--- EXERCISE GOAL ---
Rewrite the stretch from the line containing "has height=448, width=707." through the end of the lines, changing "Identify the location of" to "Find the position of" and keeping everything else the same.

--- PROVIDED INFORMATION ---
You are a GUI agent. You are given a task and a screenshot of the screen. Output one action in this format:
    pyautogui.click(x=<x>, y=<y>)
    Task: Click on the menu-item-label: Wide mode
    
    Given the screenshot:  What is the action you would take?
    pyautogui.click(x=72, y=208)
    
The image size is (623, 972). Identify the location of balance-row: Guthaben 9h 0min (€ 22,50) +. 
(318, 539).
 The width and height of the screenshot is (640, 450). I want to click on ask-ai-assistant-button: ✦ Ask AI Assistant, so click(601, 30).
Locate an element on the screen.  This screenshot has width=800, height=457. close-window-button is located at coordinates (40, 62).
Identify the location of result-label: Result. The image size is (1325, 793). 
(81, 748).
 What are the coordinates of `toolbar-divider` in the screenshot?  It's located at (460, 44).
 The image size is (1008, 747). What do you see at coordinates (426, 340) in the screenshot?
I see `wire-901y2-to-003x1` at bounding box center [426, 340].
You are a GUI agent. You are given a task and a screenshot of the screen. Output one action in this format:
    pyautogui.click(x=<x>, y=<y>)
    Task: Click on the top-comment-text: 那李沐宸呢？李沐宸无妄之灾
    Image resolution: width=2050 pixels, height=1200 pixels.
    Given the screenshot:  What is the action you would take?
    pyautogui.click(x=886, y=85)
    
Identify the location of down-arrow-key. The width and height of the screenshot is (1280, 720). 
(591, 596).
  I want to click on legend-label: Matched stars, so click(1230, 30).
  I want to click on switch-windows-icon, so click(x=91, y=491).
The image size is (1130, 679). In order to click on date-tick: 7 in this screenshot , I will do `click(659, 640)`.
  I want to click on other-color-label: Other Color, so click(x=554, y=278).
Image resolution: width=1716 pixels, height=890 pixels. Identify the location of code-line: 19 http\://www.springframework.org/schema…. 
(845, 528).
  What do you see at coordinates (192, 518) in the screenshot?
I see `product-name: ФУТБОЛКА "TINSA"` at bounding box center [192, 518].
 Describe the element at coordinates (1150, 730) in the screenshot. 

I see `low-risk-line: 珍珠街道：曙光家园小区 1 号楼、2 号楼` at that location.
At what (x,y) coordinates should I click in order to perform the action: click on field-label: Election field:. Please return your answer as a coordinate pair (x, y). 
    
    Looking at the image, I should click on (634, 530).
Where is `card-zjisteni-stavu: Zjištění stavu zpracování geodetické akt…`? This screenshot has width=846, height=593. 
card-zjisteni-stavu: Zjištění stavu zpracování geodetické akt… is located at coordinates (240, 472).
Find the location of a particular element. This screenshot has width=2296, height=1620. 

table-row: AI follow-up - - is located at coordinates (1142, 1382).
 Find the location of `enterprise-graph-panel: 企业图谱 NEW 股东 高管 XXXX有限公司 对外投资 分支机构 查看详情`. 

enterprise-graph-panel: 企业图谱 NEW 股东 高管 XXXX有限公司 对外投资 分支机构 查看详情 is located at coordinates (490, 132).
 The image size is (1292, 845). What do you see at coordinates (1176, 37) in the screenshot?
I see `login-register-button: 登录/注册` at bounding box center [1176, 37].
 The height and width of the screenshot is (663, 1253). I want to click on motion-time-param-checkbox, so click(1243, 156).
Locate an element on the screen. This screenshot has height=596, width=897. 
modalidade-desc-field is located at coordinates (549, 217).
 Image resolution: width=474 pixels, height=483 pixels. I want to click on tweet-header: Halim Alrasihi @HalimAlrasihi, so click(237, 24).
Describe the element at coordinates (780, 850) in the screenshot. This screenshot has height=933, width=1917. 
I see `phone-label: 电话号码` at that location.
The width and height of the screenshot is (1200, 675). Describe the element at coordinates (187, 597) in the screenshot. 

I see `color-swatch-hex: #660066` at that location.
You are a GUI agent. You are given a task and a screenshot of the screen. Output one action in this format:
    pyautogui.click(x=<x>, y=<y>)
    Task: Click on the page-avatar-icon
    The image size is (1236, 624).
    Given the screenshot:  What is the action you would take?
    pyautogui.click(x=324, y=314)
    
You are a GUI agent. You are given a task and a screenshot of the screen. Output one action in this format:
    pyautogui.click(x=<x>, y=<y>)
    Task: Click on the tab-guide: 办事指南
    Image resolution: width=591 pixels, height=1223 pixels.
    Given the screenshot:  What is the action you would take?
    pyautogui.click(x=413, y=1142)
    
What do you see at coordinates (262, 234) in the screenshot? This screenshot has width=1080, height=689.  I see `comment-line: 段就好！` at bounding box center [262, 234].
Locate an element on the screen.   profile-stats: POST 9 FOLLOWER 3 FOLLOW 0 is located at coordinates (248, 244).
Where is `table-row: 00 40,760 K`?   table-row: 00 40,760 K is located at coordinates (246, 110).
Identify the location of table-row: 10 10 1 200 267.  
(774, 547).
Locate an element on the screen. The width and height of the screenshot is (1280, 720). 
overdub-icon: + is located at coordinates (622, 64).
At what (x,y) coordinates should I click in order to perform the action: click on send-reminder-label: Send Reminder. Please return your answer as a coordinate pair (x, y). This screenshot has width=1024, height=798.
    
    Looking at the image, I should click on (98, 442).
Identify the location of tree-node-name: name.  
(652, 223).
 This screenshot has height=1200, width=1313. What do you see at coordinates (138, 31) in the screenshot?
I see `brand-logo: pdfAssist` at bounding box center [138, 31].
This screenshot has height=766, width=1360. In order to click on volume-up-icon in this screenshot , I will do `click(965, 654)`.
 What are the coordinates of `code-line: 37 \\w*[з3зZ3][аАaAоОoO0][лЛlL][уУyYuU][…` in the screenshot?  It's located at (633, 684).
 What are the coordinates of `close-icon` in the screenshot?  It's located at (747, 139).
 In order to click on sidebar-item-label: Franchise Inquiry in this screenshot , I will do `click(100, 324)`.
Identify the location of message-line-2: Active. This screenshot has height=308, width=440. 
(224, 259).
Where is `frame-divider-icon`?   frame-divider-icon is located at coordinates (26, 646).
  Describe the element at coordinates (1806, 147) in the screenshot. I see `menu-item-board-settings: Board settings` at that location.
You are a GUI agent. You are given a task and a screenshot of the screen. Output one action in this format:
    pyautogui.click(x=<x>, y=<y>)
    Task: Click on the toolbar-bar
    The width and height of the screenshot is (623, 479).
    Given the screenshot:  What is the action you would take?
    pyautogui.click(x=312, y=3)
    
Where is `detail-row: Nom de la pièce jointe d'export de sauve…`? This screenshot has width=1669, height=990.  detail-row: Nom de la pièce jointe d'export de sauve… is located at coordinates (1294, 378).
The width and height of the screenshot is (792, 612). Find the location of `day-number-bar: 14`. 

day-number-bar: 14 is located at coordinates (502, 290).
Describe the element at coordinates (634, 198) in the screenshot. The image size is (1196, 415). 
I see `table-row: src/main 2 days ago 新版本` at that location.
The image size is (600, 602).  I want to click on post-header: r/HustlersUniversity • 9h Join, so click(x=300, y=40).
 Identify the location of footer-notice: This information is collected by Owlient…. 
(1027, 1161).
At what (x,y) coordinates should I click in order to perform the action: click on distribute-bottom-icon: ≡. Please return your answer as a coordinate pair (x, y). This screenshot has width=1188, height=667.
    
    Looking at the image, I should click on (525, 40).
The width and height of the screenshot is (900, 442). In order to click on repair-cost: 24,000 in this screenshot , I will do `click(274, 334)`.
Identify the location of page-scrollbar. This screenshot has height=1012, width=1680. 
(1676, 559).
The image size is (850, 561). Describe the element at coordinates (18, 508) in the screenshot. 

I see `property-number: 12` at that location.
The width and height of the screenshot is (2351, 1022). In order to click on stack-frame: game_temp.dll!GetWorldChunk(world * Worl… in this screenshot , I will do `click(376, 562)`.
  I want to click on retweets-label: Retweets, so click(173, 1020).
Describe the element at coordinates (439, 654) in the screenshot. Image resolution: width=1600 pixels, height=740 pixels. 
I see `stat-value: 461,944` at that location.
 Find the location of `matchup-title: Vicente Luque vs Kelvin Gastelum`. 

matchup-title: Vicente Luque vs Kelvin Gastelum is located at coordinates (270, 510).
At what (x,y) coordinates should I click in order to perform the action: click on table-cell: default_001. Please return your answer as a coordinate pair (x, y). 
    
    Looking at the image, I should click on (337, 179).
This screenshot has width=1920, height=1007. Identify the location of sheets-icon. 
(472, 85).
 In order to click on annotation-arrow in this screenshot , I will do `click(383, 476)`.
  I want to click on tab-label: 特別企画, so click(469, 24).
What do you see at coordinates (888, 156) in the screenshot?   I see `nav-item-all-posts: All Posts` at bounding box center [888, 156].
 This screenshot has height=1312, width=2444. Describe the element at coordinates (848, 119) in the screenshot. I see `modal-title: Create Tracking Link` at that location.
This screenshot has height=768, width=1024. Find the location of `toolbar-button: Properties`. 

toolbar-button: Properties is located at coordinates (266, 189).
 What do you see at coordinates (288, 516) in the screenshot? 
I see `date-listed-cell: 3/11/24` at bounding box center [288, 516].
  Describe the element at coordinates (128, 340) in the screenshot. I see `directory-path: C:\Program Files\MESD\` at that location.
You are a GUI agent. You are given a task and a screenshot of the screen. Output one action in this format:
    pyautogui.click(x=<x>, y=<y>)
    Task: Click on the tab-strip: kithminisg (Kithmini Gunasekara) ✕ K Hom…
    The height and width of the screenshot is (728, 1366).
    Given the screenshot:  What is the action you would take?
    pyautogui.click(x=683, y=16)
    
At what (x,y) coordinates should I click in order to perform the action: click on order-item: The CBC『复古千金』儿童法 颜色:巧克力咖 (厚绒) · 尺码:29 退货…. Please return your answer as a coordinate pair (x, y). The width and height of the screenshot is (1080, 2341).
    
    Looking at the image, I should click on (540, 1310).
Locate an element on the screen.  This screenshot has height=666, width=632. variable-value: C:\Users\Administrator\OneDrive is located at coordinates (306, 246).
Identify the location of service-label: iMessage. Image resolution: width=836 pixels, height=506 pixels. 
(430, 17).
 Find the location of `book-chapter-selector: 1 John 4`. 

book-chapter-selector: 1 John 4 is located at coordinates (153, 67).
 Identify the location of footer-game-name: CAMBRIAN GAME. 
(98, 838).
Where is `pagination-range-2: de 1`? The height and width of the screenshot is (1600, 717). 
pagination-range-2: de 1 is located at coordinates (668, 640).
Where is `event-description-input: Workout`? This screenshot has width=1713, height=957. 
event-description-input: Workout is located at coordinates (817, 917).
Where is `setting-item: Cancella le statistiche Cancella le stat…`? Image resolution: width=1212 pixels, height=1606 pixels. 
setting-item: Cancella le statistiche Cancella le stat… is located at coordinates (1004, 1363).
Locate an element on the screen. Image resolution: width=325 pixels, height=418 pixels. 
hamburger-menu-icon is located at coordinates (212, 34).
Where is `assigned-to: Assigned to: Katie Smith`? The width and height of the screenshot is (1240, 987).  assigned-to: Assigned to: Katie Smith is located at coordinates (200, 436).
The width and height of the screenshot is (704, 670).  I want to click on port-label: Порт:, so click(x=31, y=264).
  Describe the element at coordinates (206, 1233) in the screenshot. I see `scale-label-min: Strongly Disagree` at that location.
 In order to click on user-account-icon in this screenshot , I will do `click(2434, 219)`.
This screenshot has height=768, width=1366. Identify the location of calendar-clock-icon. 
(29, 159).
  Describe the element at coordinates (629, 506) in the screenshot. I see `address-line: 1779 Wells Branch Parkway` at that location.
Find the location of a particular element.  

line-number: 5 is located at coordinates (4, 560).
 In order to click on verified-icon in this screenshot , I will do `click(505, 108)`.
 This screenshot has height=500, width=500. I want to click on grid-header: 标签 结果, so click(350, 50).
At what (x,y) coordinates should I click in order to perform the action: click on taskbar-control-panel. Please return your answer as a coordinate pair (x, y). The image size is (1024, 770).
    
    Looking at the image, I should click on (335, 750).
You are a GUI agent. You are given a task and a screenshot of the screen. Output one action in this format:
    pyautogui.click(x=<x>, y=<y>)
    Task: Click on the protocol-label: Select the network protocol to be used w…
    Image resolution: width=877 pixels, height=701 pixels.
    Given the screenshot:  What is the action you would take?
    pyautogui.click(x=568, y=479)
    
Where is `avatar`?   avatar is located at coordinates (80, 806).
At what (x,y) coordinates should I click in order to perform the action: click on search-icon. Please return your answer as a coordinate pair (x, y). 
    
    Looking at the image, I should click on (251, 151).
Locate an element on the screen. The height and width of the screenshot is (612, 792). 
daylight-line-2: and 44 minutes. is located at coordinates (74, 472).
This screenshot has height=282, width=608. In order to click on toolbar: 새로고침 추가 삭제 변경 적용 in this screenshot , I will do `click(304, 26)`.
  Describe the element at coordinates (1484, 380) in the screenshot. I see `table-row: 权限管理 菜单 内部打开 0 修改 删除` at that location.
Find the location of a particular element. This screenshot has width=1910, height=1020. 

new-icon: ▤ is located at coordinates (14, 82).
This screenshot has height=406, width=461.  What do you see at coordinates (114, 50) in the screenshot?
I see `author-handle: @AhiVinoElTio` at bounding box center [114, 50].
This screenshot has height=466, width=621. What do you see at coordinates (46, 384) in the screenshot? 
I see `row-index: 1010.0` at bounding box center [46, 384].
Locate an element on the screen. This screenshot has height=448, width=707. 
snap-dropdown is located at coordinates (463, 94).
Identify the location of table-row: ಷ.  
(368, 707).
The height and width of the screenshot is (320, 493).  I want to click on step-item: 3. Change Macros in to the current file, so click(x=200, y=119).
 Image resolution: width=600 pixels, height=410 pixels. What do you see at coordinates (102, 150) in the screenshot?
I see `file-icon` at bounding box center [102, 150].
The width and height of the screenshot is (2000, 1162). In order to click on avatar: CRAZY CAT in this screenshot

--- ANSWER SECTION ---
Locate an element on the screen. This screenshot has height=448, width=707. 
snap-dropdown is located at coordinates (463, 94).
Find the position of table-row: ಷ.  
(368, 707).
The height and width of the screenshot is (320, 493).  I want to click on step-item: 3. Change Macros in to the current file, so click(x=200, y=119).
 Image resolution: width=600 pixels, height=410 pixels. What do you see at coordinates (102, 150) in the screenshot?
I see `file-icon` at bounding box center [102, 150].
The width and height of the screenshot is (2000, 1162). In order to click on avatar: CRAZY CAT in this screenshot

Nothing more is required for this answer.